Construire aujourd’hui, rembourser demain : le pari gabonais devient de plus en plus coûteux. Au fur et à mesure que les chantiers avancent, la question de leur financement devient impossible à contourner. © GabonReview
Marwane Ben Yahmed l’a résumée dans Jeune Afrique en une formule : il existe une différence entre «s’endetter pour produire» et «s’endetter pour inaugurer». Derrière la pique, les chiffres donnent matière à réflexion.
Selon les données publiées par le FMI, la dette publique gabonaise, estimée à 70,9 % du PIB en 2024 puis 78,9 % en 2025, atteindrait 86,1 % en 2026. Pour 2027, la projection monte à 94,3 %. En trois ans, cela représenterait une progression de plus de 23 points de PIB.
Le déficit suit la même direction. Le Fiscal Monitor du FMI situe le besoin de financement public autour de 10 % du PIB en 2026. Autrement dit, l’État dépense beaucoup plus qu’il ne collecte et doit trouver ailleurs une partie de l’argent nécessaire pour maintenir son programme.
L’investissement XXL a déjà été retaillé
Mais, le plus intéressant se trouve peut-être dans les propres documents de l’État. En septembre 2025, le gouvernement présentait un projet de budget 2026 particulièrement offensif : 3 321,5 milliards de FCFA de dépenses d’investissement et un besoin de financement annoncé à 3 213,3 milliards. Le Conseil des ministres reconnaissait lui-même que le recours à l’emprunt serait nécessaire et recommandait de ne lancer que les projets disposant d’études sérieuses et d’un financement identifié.
Le budget finalement adopté fin décembre était déjà moins extravagant. Les crédits d’investissement s’établissaient autour de 2 173 milliards de FCFA.
Quelques mois plus tard, nouveau coup de rabot : dans le collectif budgétaire, les investissements ont été ramenés autour de 1 169 milliards de FCFA. Près de 968 milliards ont ainsi été retranchés par rapport à la loi initiale, notamment en raison de la déprogrammation de projets dépourvus d’études de faisabilité.
Ce recul ne signifie pas que le Gabon cesse d’investir. Il montre plutôt que l’ambition initiale s’est heurtée à la réalité du financement et à la maturité parfois insuffisante des projets.
920 millions de dollars à 9,375 %
L’État continue parallèlement de chercher de l’argent sur les marchés. Fin juillet, le Gabon a emprunté 920 millions de dollars sur les marchés internationaux, soit environ 500 milliards de FCFA, en émettant des obligations remboursables jusqu’en 2033, avec un taux d’intérêt de 9,375 %.
Ce taux n’est pas anodin. Il signifie que l’argent destiné aujourd’hui à accélérer la transformation du pays devra être remboursé demain avec des intérêts particulièrement lourds.
Le gouvernement assume pourtant cette stratégie. En juin, le ministre des Finances estimait la dette globale à environ 8 700 milliards de FCFA et indiquait que plus de 3 000 milliards avaient été payés depuis août 2023. Pour l’exécutif, emprunter n’est pas un problème si l’argent finance des infrastructures capables de développer l’économie et de générer de nouvelles recettes.
Le pari est simple : la richesse créée demain doit permettre de rembourser les emprunts d’aujourd’hui.

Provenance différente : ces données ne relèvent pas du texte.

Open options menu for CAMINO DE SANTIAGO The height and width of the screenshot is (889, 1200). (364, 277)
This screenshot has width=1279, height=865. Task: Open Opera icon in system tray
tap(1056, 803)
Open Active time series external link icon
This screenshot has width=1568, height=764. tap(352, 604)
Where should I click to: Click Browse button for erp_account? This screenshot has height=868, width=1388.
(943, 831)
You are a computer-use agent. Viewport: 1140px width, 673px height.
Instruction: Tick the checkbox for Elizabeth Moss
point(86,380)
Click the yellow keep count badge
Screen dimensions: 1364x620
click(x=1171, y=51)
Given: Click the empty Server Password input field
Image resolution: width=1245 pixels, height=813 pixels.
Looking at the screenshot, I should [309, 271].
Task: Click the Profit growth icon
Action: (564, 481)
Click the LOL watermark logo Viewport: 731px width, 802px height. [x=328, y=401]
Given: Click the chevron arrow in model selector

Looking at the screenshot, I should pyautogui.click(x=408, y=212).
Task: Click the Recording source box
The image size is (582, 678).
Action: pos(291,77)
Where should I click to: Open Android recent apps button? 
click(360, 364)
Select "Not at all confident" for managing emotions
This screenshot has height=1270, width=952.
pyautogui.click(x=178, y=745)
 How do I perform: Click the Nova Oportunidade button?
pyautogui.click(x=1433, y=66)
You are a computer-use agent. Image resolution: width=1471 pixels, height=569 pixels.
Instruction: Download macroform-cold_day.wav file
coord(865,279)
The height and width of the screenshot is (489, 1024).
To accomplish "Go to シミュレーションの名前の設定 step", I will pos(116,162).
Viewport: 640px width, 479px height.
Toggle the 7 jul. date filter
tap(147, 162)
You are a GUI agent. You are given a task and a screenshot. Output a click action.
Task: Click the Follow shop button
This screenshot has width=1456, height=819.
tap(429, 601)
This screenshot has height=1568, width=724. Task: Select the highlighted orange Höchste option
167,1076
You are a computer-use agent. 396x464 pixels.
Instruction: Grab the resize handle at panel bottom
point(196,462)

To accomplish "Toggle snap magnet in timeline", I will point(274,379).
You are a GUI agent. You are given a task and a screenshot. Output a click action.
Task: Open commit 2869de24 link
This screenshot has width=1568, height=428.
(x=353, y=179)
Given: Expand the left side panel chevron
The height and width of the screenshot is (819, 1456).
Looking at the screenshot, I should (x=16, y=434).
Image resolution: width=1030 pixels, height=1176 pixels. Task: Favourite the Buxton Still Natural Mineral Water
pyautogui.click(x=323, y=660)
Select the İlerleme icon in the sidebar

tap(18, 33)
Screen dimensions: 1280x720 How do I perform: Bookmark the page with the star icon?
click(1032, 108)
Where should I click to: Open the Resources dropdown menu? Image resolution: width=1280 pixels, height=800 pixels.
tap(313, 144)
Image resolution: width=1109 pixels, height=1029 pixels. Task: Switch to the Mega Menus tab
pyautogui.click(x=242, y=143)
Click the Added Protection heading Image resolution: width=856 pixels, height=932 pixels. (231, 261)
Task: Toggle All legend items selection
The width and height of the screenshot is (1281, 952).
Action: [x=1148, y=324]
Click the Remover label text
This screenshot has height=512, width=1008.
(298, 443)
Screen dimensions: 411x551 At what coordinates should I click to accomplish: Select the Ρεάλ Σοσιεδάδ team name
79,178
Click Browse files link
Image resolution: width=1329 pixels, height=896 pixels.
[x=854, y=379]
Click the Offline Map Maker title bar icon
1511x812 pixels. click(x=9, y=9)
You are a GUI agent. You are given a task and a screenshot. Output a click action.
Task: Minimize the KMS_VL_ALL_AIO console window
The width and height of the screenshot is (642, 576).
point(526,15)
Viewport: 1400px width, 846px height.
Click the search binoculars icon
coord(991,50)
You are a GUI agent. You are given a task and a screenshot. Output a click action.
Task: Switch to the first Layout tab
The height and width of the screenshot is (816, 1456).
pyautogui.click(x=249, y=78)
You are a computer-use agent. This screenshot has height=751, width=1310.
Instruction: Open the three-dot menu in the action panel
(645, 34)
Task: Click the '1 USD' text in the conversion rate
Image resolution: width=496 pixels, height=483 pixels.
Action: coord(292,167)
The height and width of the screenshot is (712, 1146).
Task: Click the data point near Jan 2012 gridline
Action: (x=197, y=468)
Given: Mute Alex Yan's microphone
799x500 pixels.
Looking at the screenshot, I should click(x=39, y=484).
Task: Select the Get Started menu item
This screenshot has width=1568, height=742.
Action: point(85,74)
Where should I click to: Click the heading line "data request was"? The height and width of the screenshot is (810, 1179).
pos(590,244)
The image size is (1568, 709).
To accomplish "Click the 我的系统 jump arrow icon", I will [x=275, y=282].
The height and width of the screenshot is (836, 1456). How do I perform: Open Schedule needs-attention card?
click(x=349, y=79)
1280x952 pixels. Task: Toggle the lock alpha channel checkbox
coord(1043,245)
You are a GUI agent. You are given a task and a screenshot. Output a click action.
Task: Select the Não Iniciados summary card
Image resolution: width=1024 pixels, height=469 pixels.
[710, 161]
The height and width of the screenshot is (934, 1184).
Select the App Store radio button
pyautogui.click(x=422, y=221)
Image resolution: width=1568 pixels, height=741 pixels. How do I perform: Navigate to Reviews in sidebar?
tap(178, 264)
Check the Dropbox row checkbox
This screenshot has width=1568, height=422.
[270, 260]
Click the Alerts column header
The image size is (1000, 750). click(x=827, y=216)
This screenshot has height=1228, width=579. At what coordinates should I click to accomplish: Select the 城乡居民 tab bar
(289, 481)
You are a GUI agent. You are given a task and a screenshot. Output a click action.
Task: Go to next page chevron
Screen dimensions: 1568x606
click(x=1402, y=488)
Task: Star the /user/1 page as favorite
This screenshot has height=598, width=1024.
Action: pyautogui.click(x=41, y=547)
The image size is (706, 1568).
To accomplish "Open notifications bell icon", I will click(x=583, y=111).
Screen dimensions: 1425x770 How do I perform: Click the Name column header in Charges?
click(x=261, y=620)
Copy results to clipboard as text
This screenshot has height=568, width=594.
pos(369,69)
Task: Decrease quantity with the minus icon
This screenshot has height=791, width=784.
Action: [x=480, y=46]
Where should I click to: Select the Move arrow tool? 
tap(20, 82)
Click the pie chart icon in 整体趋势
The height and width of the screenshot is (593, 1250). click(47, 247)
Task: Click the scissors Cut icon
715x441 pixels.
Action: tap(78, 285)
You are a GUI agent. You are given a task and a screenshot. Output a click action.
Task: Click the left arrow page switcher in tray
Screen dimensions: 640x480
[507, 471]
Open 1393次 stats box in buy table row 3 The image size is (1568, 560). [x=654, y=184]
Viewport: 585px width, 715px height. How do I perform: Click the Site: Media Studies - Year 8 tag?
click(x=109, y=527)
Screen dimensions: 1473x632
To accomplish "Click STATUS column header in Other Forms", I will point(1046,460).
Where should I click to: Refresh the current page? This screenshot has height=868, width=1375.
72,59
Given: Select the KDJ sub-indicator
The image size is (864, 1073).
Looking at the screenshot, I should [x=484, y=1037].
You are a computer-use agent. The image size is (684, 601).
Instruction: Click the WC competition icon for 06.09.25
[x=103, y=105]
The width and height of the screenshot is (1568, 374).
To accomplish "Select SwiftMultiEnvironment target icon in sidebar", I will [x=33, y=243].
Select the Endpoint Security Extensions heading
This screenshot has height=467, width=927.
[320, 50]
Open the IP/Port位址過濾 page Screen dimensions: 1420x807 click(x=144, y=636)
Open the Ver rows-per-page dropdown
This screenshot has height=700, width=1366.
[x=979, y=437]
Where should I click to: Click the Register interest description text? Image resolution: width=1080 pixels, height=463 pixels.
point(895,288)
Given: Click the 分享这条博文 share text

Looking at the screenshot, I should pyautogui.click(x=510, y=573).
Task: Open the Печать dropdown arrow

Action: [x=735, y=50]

C’est là que se trouve le risque. Le FMI ne prévoit que 2,7 % de croissance en 2026. Si la dette augmente beaucoup plus vite que l’économie, son remboursement laissera moins d’argent pour les autres dépenses. La loi de finances 2026 prévoyait déjà environ 420 milliards de FCFA pour les seuls intérêts et frais liés à la dette.
Le débat n’est donc pas de savoir s’il fallait construire. Le déficit d’infrastructures du Gabon est suffisamment ancien pour que l’investissement soit difficilement contestable.
La question est désormais beaucoup plus brutale : les routes, bâtiments, barrages et logements construits aujourd’hui créeront-ils assez de richesse demain pour payer les emprunts contractés pour les réaliser ? Car la pelleteuse laisse deux traces. L’une se voit sur le terrain. L’autre s’inscrit dans les comptes publics.